Charlotte
Löwensköld
Selma
Lagerlöf
Traducción
de Elda García-Posada
Libros
de Seda
Madrid,
2025
351
páginas
El
final de un relato de amor suele ser emocionante. Puede ser feliz, como en los
cuentos de hadas, o con el realismo más desastroso de las novelas psicológicas
cargado sobre la espalda de los personajes. Pero, en cualquier caso, no nos
deja indiferentes y así es como nos alegramos de haber acompañado durante ese
tiempo a estos personajes. La fórmula que ha encontrado Selma Lagerlöf (1858-1940),
que no desvelaremos, es diferente, y merece la pena ser tenida en cuenta.

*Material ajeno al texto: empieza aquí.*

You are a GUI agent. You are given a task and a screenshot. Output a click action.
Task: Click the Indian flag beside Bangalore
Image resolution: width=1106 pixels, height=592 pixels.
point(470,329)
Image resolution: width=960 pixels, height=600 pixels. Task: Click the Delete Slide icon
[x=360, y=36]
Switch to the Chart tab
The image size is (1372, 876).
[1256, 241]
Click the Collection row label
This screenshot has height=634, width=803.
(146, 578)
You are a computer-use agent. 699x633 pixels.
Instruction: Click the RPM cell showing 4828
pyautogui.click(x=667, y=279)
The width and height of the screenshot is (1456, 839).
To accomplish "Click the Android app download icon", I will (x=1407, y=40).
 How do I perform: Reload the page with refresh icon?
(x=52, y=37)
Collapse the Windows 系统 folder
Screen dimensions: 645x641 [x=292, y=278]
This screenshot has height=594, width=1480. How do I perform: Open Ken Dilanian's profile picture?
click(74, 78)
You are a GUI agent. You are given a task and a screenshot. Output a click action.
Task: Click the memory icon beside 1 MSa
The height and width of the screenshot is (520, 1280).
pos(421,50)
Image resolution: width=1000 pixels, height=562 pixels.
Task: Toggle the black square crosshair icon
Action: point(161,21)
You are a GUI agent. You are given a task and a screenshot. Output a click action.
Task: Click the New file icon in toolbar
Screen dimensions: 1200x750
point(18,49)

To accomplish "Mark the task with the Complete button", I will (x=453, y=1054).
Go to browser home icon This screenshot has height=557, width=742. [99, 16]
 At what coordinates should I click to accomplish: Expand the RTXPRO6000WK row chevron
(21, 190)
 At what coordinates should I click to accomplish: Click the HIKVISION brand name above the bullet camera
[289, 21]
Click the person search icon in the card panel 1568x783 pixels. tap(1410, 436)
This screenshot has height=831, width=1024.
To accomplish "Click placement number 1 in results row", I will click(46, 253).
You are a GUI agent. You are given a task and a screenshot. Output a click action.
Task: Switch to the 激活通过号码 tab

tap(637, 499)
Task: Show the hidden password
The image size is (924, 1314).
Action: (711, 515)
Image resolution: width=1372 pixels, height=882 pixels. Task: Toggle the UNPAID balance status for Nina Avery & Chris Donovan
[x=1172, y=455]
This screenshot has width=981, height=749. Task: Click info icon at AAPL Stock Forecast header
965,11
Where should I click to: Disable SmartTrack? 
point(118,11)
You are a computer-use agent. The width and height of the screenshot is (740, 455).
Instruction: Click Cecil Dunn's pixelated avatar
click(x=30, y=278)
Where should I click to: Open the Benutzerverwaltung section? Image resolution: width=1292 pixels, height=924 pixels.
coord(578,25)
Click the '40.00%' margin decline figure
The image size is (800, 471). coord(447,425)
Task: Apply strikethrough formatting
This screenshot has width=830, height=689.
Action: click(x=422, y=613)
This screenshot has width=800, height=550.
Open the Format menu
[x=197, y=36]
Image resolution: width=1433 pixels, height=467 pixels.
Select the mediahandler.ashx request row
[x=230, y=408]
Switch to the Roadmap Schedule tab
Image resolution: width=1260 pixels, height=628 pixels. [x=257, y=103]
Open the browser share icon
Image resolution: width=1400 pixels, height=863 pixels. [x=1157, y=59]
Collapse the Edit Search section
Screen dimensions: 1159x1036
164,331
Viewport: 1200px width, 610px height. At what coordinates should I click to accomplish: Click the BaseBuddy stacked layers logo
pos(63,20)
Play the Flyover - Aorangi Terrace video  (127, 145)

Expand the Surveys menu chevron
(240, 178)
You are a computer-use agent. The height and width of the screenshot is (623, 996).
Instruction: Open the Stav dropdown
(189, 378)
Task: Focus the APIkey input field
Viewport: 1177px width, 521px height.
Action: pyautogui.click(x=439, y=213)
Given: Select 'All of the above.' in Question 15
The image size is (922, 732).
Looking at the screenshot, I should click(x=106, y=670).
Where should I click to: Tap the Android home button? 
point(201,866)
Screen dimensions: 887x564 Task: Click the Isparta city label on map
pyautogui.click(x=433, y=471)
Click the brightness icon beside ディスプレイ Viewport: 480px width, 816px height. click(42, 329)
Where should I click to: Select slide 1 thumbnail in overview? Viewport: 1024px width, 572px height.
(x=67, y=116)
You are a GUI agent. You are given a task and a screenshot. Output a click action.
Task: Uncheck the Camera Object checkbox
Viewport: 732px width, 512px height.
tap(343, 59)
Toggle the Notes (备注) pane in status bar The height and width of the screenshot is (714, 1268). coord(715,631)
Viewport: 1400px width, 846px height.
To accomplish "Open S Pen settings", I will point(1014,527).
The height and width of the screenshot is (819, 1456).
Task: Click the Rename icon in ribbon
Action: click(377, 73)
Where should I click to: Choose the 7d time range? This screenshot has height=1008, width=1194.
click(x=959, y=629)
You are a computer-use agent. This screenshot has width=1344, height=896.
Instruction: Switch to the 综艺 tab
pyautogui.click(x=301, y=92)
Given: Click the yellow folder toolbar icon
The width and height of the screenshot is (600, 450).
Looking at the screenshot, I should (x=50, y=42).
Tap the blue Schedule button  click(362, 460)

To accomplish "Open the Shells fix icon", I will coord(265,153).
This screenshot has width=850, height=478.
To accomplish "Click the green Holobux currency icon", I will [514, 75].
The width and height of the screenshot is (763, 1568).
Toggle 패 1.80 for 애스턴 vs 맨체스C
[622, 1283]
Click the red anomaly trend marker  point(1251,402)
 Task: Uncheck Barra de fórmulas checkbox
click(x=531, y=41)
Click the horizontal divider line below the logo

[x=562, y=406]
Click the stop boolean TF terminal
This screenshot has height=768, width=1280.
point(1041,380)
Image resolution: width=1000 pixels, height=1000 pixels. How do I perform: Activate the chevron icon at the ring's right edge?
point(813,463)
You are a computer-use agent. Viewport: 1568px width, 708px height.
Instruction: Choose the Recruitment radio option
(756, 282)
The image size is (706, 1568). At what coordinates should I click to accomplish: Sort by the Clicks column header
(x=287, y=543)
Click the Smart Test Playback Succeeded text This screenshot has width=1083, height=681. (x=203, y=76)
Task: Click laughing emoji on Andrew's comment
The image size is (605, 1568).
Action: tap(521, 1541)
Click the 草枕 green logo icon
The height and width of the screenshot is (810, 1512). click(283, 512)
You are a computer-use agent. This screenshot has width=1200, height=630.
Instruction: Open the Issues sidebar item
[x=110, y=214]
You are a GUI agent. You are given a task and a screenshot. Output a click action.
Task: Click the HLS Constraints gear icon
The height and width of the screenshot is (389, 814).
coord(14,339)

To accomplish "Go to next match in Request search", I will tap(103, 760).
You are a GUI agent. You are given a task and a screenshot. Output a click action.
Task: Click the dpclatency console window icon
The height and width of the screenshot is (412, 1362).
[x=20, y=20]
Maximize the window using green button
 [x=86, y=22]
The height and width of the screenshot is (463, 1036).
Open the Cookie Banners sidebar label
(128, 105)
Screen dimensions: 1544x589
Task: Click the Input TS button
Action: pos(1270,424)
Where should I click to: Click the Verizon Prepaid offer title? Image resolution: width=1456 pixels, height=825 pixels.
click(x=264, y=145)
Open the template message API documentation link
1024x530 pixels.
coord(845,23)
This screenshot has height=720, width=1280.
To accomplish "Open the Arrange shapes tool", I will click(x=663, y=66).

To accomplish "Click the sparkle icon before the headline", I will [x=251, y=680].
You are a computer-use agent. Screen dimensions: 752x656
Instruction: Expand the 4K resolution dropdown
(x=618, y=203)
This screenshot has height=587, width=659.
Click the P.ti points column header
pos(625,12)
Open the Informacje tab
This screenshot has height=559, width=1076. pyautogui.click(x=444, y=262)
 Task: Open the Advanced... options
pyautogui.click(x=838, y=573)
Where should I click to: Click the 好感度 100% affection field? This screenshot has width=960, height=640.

De
hecho, durante la lectura de esta novela, nada apunta a uno u otro tipo de
resolución, lo cual hace que nos mantengamos en activo mientras avanzamos.
Con
la estructura propia de los melodramas, con sus amores contrariados y sus
deseos imposibles, con sus pies que se sujetan, de vez en cuando, a la tierra,
esta novela nos presenta con pulso firme el tema de la confrontación entre la
farsa y la sinceridad. Habrá farsa, o sinceridad, en las poses sociales, pero
también la habrá en las convicciones personales. Estamos junto a unos
personajes que en 1830 poseen cierta posición que les permite centrarse en
problemas personales, entre ellos la búsqueda del amor verdadero entre tantas y
tantas opciones frustrantes. Ni siquiera el dios en que creen quienes consagran
su vida a él, viene a salvar a nadie. La suerte, como van demostrando ellos en
lo que quizá sea el punto más fuerte de la obra, nos la vamos haciendo. El
problema es que no siempre es fácil mantener la compostura y no siempre está
reconciliado con lo que se supone que es triunfar en la vida, es decir, tener
unos días plácidos bien acompañado. El riesgo al que se someten los personajes,
y entre ellos la atractiva protagonista que da título a la novela, es el de
romperse.
La
sociedad marca las pautas dentro de las que se moverán los personajes, que en
los casos más importantes, los que mueven los resortes de las actuaciones, no
cesan de preguntarse, o de hacernos preguntarnos, qué espacio nos queda para
ser auténticos. Aparecen los celos, los encuentros, el azar… todo eso que
configura la espuma de los días, y que sustituye, a la hora de atraparnos, a
una trama que, por lo demás, es muy tenue, y que así debe mantenerse. Lagerlöf
entra dentro de cada una de sus criaturas para detallarnos los vaivenes
emocionales que en buena medida podríamos seguir identificando, esa parte que
hace de estas obras relatos eternos: lo que se sufre es lo que hace interesante
a las personas, el dolor nos construye. Para ello acota el mundo en el que se
mueven a una geografía pequeña, dentro de la cual la gente, si asistimos a la
actuación como espectadores, no termina de haber aprendido a vivir. En esta
comunidad, la gente se incorpora a la vida de los demás haciéndose valer, o creyendo
que se hacen valer y, por tanto, incorporando toda la escala de grises que
traza la línea que va del amor al odio. Lo que no existe es la indiferencia.
Lo
curioso es que el detonante de la acción es algo que no sabemos si va a
suceder: un matrimonio. Ese detalle nos remitirá a un recurso que a lo largo
del siglo XX se utilizará con frecuencia: la postergación sin fin de un
acontecimiento. Cabe preguntarse si algo intuía ya Lagerlöf, que no hace sino
mejorar la redacción clásica de las obras decimonónicas, dentro de las cuales cabe
incluir esta novela. No hay respuesta posible, ni ésta importa. Lo que importa
es que se nos acaba de entregar una muy buena novela.